A few, strict rules¶
The omnicalc design philosophy expects more from the user than a typical software package. The incoming data, metadata, and calculation functions must be written according to the framework specified here and in the other chapters of the documentation. In this way, the authors have selected convention over configuration. This means that omnicalc works with a few, very strict rules. The upshot is that users can prepare metadata that make calculations highly customizable and scalable. New parameter sweeps can be instantiated simply by editing a calcs/specs/meta.yaml
file and running make compute
. Note that omnicalc will not perform downstream functions (namely, rendering plots) if you update the metadata without running make compute
. You can always use the respec
function to update the workspace with your metadata when making adjustments to your plots.

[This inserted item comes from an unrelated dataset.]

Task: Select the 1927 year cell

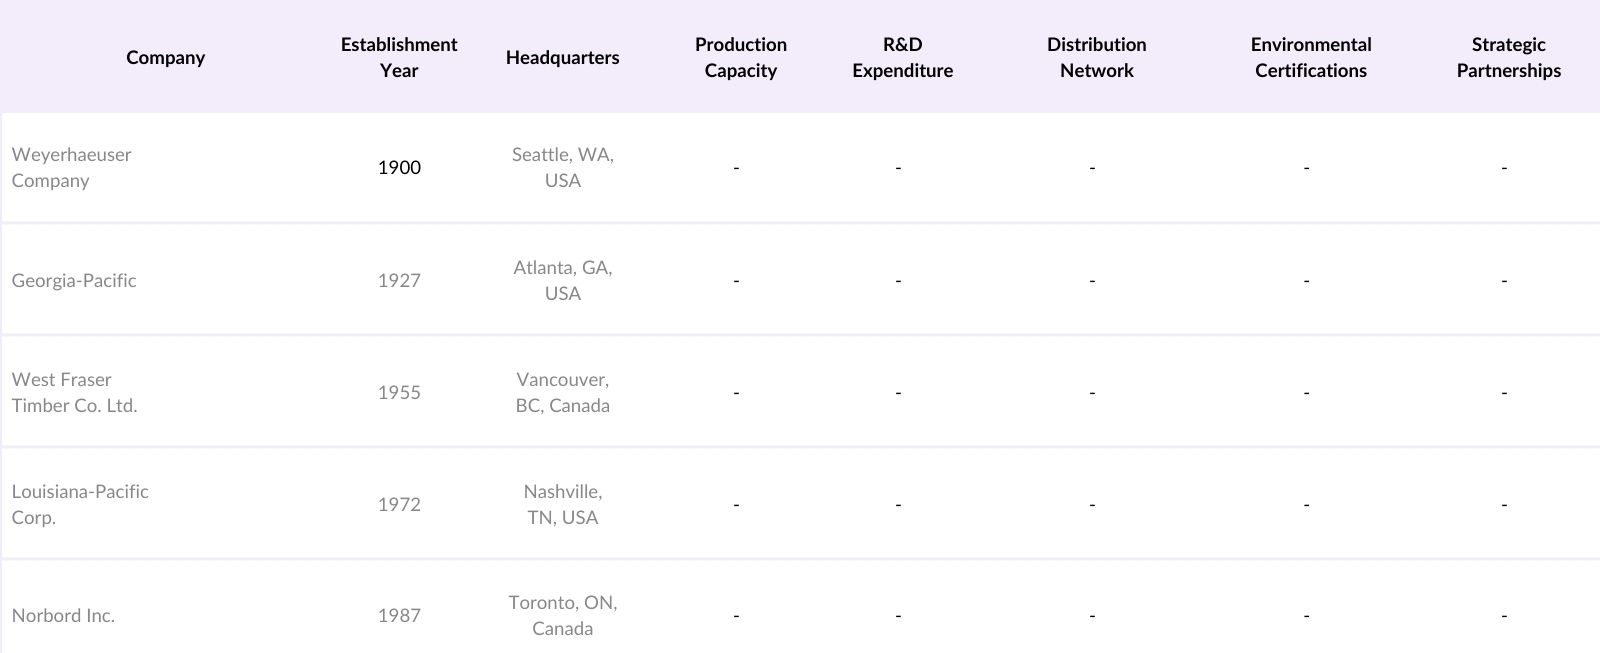Action: (x=398, y=281)
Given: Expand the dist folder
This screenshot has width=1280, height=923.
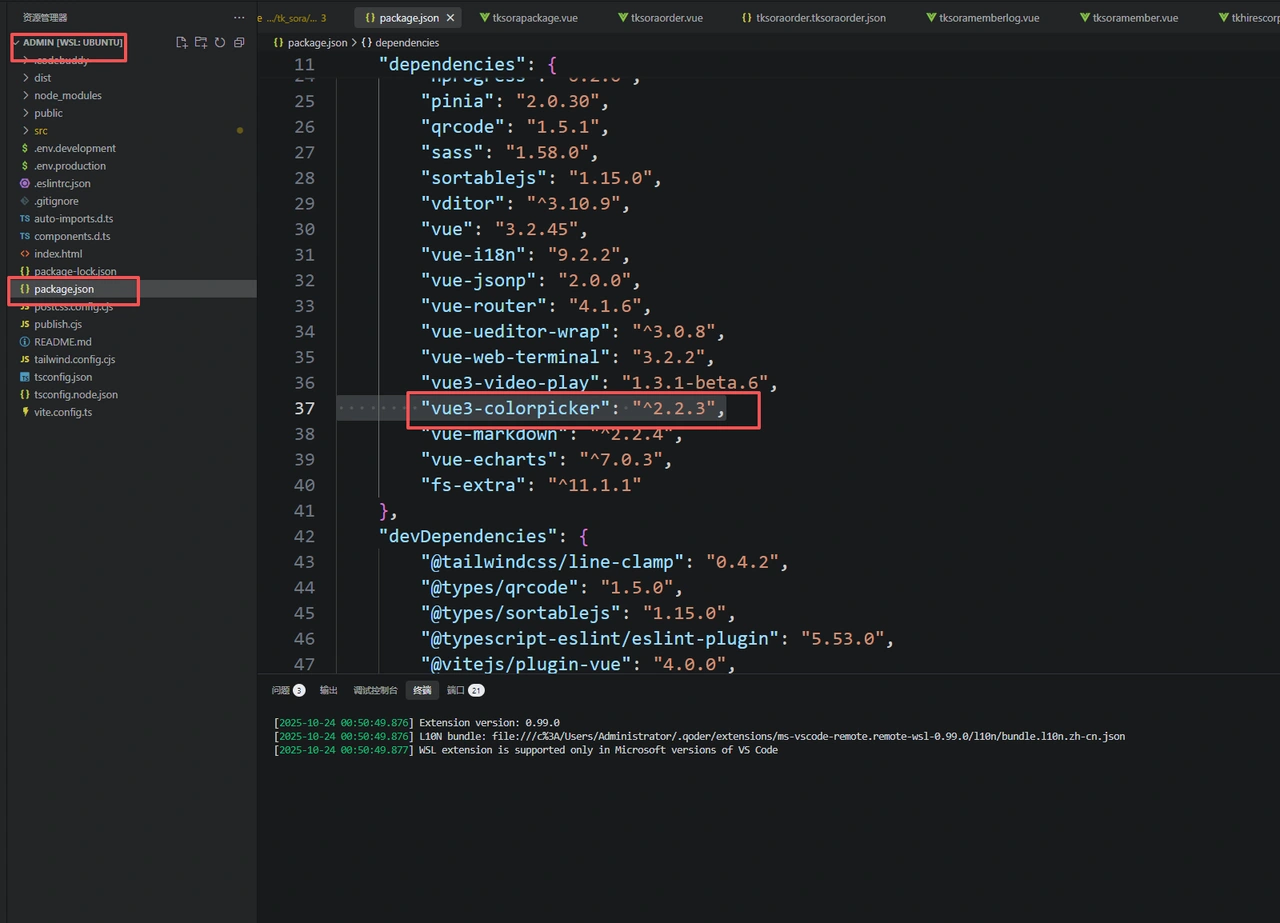Looking at the screenshot, I should pyautogui.click(x=42, y=78).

Calculation functions can be written in a highly modular format so that they can be shared between different data sets. For example, the authors have used the exact same calculation codes on both atomistic and coarse-grained simulations despite their radically different naming conventions. This scheme also ensures that the codes are easily extensible to slightly novel use-cases.
When things go wrong¶
Given that omnicalc operates as a framework described above, errors should be interpreted in terms of the position inside the main loop. Whenever you encounter an error, you can find more details about what caused the error by checking the source code. Oftentimes the position within the main loop will tell you what went wrong. Users may also use the make look
utility function to inspect the workspace variable to make sure everything is in order.
Warning
better description of error handling. perhaps an example would be useful.
Utility functions¶
Warning
controller functions are coming soon
Plotting¶
Plotting functions can be executed with make plot
or preferably make plot <my_plot_script>
, since this function always re-makes the plots, in contrast to the make compute
function which will only generate post-processing data once.
Note
The make compute
loop is lazy. If it finds the post-processing binaries for a calculation, it won’t re-run that calculation. This design has the advantage that users may add new calculations or extend parameter sweeps in the metadata without recalculating anything. The downside is that changing any hard-coded calculation parameters typically requires that the user manually delete the deprecated binaries. These are usually clearly named, so this isn’t difficult, but in general the authors recommend adding data rather than deleting it and rerunning the calculation. This preserves the calculation history in case something goes wrong. Once you are ready to plot your data, you can single out a particular set of parameters, even if you swept over many. Omnicalc keeps track of the calculation details (typically given in the specs
subdictionary for a particular calculation), which makes it easy to look up the results of a specific calculation. Since plots are both fast and endlessly customizable, the make plot
command will always regenerate the plot.
Warning
Plots have attributes too, so add a link to the note above when they are documented.